A reading from the letter of Enda to the Austeritarians: carry on suffering
The address was wonderfully brief. The Taoiseach is learning
Staff and customers watch Taoiseach Enda Kenny’s State of the Nation speech on television in a Dublin pub. Photograph: Dave Meehan
And for your Sunday night delectation, we have a reading from the letter of Enda to the Austeritarians…
The Taoiseach had a simple message for these difficult times last night: “Keep calm and carry on suffering; you’ve been brilliant. Just like your government. Big thanks to everyone.”
He didn’t have to hijack the national airwaves to say that. His government has been parroting the same line since Friday, when it refused to take any pleasure in exiting the bailout, except for vital PR exceptions.
In the normal course of events, wild horses couldn’t drag the Taoiseach in front of a television camera. Enda is to TV appearances what a vampire is to daylight - put him in a studio with an interviewer and he crumbles to dust.
His people reckon he’s grand on his own, though. Hence last night’s address to the nation - even though Enda had nothing new to say.
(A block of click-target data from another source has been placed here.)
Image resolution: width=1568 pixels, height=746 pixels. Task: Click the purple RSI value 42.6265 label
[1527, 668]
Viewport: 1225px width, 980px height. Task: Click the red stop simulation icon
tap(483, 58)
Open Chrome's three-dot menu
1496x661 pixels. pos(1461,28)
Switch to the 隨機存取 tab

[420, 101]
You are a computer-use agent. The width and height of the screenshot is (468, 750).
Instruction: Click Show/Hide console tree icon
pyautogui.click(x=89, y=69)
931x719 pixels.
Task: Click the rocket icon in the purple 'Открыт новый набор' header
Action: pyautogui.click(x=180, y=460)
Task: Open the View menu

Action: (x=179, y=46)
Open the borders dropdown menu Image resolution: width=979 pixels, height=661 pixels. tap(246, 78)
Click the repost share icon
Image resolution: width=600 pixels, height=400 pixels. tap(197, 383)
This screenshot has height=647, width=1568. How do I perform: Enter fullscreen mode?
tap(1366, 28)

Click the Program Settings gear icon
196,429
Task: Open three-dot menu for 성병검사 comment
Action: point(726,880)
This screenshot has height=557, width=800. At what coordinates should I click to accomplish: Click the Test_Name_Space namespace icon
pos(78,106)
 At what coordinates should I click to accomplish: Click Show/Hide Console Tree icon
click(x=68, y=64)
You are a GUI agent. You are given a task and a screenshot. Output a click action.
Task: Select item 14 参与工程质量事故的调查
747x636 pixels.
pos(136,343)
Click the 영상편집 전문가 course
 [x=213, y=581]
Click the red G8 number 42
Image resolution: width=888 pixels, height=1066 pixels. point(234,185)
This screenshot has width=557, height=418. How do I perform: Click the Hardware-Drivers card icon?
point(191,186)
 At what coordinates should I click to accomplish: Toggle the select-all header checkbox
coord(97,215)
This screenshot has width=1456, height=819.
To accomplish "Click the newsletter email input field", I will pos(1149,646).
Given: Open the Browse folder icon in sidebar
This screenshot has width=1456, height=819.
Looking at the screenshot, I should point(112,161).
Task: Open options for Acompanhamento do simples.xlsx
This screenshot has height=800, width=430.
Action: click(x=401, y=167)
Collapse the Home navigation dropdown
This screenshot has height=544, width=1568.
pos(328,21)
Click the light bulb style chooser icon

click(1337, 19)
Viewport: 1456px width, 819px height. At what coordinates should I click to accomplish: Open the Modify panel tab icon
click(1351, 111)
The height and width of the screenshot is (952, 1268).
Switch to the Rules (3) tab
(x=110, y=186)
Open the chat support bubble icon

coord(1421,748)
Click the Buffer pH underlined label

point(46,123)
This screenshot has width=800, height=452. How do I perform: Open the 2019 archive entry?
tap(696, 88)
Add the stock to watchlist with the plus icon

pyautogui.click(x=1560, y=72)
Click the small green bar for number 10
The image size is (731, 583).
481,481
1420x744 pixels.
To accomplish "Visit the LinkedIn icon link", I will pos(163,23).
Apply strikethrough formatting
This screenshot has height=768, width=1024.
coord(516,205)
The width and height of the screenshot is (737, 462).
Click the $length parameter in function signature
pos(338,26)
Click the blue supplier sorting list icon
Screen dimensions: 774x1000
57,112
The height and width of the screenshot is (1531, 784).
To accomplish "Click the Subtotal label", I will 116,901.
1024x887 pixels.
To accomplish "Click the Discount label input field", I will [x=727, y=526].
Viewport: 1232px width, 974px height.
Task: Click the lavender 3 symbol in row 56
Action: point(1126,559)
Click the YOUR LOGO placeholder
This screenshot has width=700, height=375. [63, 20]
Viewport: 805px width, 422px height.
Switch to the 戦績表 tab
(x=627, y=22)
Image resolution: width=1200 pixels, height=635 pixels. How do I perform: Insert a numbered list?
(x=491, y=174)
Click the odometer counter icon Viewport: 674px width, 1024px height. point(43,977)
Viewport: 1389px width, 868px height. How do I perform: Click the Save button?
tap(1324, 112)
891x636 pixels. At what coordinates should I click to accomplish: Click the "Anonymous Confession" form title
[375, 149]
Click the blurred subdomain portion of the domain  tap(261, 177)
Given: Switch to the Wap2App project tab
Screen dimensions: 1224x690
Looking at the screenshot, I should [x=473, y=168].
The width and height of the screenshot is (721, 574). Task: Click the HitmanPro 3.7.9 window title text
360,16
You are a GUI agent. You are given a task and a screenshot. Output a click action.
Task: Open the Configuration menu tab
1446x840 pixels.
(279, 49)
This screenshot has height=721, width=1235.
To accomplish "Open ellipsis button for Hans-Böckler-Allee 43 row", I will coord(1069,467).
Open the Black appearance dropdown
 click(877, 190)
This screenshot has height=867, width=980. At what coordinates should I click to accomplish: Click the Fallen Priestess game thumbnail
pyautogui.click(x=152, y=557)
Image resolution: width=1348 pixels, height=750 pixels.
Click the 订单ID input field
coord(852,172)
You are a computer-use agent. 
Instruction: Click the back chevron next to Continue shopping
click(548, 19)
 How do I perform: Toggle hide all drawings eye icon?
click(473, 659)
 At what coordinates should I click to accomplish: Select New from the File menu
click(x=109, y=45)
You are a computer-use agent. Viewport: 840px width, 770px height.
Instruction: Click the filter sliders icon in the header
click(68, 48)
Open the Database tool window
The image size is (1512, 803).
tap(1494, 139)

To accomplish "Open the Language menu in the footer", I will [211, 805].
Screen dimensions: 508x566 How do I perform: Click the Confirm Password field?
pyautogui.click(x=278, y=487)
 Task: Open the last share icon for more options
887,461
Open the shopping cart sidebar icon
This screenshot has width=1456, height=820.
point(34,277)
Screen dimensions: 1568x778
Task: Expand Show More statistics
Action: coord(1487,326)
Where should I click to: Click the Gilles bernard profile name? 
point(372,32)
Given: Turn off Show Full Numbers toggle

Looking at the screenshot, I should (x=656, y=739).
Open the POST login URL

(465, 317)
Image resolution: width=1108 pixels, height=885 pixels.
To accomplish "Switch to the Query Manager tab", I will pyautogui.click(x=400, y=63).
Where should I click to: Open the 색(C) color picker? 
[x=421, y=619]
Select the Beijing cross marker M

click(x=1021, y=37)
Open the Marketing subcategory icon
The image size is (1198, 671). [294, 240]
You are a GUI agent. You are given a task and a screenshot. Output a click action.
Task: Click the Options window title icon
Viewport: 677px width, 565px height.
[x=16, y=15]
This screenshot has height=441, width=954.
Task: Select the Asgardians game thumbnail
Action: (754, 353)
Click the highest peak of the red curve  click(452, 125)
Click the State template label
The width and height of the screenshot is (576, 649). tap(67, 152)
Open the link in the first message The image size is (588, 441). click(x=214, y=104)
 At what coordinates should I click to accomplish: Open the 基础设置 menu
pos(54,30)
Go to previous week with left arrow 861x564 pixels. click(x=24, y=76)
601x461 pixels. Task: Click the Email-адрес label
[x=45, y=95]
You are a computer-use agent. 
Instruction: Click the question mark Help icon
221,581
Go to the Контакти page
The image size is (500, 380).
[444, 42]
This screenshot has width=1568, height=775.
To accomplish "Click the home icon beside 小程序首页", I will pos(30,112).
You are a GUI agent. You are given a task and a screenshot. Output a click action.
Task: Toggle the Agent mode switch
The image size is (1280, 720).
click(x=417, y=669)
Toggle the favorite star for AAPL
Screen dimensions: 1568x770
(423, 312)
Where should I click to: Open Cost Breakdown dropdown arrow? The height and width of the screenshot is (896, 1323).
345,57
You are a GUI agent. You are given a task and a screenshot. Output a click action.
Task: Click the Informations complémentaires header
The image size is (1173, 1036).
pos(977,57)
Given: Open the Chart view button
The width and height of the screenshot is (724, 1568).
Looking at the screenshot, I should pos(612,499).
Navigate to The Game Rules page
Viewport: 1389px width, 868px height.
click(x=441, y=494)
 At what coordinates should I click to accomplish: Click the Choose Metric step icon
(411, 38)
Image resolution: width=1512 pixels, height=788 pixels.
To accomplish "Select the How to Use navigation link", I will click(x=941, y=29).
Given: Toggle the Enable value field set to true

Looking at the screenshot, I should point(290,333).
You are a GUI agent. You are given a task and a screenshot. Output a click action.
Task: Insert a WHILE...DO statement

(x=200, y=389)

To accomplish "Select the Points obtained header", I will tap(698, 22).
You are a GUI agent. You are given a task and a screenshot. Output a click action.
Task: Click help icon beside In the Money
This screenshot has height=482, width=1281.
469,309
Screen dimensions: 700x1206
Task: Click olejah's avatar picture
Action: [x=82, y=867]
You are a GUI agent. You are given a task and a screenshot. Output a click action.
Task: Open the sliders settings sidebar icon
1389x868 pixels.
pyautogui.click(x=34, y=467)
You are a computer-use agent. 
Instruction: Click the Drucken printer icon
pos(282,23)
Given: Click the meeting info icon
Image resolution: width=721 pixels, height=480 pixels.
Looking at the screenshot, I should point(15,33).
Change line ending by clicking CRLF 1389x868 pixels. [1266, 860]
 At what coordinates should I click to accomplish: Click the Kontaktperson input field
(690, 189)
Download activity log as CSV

But there was nobody to ask him any awkward questions either.
He looked very tired. He sounded very tired.
The speech was filmed in a room in Government Buildings. The setting was slightly different to the last time the Taoiseach spoke directly to the people.
Two flags in one corner - the Irish flag to the fore, in full view. Beside it, the EU flag, but only a small bit of it showing just two stars.
To signify, perhaps, that we are standing on our own two feet again. (It remains to be seen whether we yet have a leg to stand on in the wider economic sense.)
Last time, Enda sat behind a desk. This was most disconcerting, because his hands were glued to it and it distracted from what he had to say.
The handlers made sure this didn’t happen again. If the Taoiseach was behind a desk, we weren’t to know, as he was only in the frame from the chest pocket up. Mind you, his arms never moved, so it’s a safe bet to assume that his hands were still tethered.
Did we say he looked wrecked?
Because he did. Perhaps it was the trip to Japan catching up on him. Perhaps it was to show the toll the last three years has taken. Because the message of bailout weekend has been unrelenting: we have all made sacrifices.
There wasn’t a hint of tinsel or a Christmas bauble in sight. Given that we can hold our heads high in Europe again, a tiny bit of festive cheer wouldn’t have gone amiss.
Afterall, as downbeat Enda told us, this morning “Ireland will again stand as a full member of the
Euro Zone - with the same rules, obligations, supports and opportunities as all other member states.”
They will be able to wear their Irish European Presidency ties with pride again. Once they’ve been washed.
Actually, we’re wrong on the tinsel front. The opening and closing scenes of Government Buildings by night showed the Christmas tree in full twinkling glory in the courtyard and what looked like an enormous illuminated harp on top of the roof.
Or maybe Diageo sponsored the broadcast.
“Ireland is now moving in the right direction” said a pinched and weary looking Enda.
A few hours earlier, on the early evening news, the Tánaiste said the same sort of thing. This is an equal opportunity exist from the bailout, and the coalition partners are taking it in turns not to make a big deal out of our bailout exit.
Eamon Gilmore was also very keen to thank the people for making a sacrifice for their country - whether they wanted to or not.
He mentioned the latest plan, and the Taoiseach elaborated on it in his broadcast. It’s “a new medium term economic plan that lays out the road ahead for our country.”
And, thank God, there will be “pillars.”
According to Enda there will be “two central pillars” which indicates there may be many other supporting planks.
But back to the Taoiseach’s second state of the nation address.
His tone of voice and up and down nature of delivery provided the only Christmassy touch - reminiscent of Frank Kelly’s Twelve Day’s of Christmas song.
Over Enda’s left shoulder, viewed through an open door into the next room, was the slightly hazy light of a table lamp. The light at the end of the tunnel, perhaps?
And behind the other shoulder, on a sidetable, was an earthenware pot.
Returned to us by the Troika so Ireland now has a pot to piss in again.
A great source of national pride.
There was a bit on the banks in Enda’s address. “The banks must do more” he said.
Not for the first time.
But we must be positive.
“Internationally, our good name and our credibility have been restored” said the Taoiseach.
Exiting the bailout sends out “a powerful signal internationally, that Ireland is fighting back, that the spirit of our people is as strong as ever.”
His government is going to continue to work increase employment and “grow the economy.”
They are committed - as the script of Enda’s speech put it - “to work, might and mane [sic], to finish the job that you entrusted to us.”
That’ll hamper Michael Noonan somewhat.